TANSİYONU KONUŞTULAR
Ulusal Savunma Bakanlığı’nın bildirdiğine nazaran, Akar’ın evvelki gün Genelkurmay Lideri Orgeneral Yaşar Güler ve kuvvet kumandanlarıyla yaptığı kıymetlendirme toplantısında Rusya-Ukrayna gerginliği ana gündem hususu olarak masaya yatırıldı. Toplantıda Türkiye’nin Montrö rejimi çerçevesinde Karadeniz’e kıyısı olan ülkelerin barış, diyalog, huzur ve refah içinde yaşamasından yana olduğunu yıllardan beri lisana getirdiğini vurgulayan Akar, “Montrö’nün sağladığı statünün bütün taraflar için faydalı olduğunu, günümüz şartlarında bundan vazgeçilmesinin kelam konusu olmadığını daima gündeme getirdik.
İŞBİRLİĞİ VE DİYALOG
Karadeniz’de diyalog konusunda Türkiye olarak bize düşen vazifeleri bugüne kadar yaptık ve yapmaya devam ediyoruz. Bir tarafta Rusya, başka tarafta Ukrayna ile olan diyaloğumuz, bunun yanı sıra NATO’ya karşı bütün sorumluluklarımızı yerine getirdik, getirmeyi sürdürüyoruz. Türkiye olarak tüm taraflara sükûnet, uyum, işbirliği, diyalog tavsiye ediyoruz” dedi.
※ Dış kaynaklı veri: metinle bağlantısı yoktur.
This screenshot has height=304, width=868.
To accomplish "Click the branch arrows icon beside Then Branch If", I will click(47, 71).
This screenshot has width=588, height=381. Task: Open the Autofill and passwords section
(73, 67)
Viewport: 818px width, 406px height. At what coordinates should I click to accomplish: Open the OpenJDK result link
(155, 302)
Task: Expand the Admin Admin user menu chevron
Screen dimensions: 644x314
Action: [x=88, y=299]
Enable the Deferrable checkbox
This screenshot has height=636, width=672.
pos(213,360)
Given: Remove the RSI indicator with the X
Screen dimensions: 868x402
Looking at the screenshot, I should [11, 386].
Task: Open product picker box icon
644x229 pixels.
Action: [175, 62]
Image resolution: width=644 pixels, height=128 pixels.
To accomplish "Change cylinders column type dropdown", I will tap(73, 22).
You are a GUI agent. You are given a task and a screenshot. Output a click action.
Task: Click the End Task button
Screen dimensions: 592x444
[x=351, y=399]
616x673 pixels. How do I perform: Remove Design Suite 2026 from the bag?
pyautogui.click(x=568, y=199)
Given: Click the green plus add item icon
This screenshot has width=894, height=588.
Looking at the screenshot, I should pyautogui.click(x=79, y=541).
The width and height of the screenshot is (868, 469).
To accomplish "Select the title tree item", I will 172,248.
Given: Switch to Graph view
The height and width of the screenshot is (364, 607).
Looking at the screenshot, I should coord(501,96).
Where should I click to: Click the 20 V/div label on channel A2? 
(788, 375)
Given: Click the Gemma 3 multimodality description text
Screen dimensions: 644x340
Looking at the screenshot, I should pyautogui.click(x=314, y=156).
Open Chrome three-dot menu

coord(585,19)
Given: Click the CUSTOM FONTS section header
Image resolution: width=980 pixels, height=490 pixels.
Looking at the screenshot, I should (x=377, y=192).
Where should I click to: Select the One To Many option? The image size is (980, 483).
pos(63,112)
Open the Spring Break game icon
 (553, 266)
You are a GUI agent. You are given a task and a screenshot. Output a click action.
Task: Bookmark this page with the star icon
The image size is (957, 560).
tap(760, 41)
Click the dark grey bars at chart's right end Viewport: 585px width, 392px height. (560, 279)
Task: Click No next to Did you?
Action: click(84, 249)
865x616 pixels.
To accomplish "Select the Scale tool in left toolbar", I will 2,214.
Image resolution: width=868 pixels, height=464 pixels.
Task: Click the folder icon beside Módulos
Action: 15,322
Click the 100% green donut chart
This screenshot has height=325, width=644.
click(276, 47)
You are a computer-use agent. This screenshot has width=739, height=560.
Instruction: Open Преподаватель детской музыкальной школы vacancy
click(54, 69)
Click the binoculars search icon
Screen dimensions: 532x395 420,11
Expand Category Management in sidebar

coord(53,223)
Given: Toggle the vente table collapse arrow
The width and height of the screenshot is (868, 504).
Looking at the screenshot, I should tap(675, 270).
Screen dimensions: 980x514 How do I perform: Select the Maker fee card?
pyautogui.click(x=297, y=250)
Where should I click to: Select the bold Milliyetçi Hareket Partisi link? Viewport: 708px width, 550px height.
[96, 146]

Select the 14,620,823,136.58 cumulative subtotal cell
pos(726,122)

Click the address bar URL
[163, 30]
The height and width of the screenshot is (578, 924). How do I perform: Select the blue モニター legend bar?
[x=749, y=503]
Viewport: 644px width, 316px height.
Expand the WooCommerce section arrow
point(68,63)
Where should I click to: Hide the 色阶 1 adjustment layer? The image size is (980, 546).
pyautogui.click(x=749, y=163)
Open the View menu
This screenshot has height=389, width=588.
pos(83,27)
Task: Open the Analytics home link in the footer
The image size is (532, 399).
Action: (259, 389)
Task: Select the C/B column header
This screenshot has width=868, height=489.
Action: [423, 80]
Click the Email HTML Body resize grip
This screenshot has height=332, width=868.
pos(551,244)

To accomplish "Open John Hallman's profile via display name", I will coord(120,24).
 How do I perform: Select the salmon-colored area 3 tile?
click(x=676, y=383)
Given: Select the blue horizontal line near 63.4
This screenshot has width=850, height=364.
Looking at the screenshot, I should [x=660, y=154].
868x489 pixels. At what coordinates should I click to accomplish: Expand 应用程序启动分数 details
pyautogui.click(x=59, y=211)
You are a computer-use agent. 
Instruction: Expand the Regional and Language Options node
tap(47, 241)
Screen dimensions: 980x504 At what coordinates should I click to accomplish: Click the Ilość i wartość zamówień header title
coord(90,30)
AKAR’DAN ERMENİSTAN DEĞERLENDİRMESİ
BAKAN Akar, Türkiye ve Ermenistan ortasındaki olağanlaşma sürecine dair de değerlendirmelerde bulundu.
Dün resmi davetlisi olarak Türkiye’yi ziyaret eden Azerbaycan Savunma Bakanı Orgeneral Zakir Hasanov ile görüşmesinden sonra ortak basın toplantısında konuşan Akar özetle şunları söyledi: “Sayın Cumhurbaşkanımız ve Sayın Aliyev’in görüşmelerinin akabinde Ermenistan’a uzatılan bir barış eli var. Bu barış elinin değerlendirilmesini bekliyor, temenni ediyoruz. Bu sayede yalnızca Azerbaycan-Ermenistan yahut Ermenistan-Türkiye değil bütün Kafkasya’da barışın, huzurun buna bağlı olarak da refahın hakim olması için uğraş gösteriyoruz.”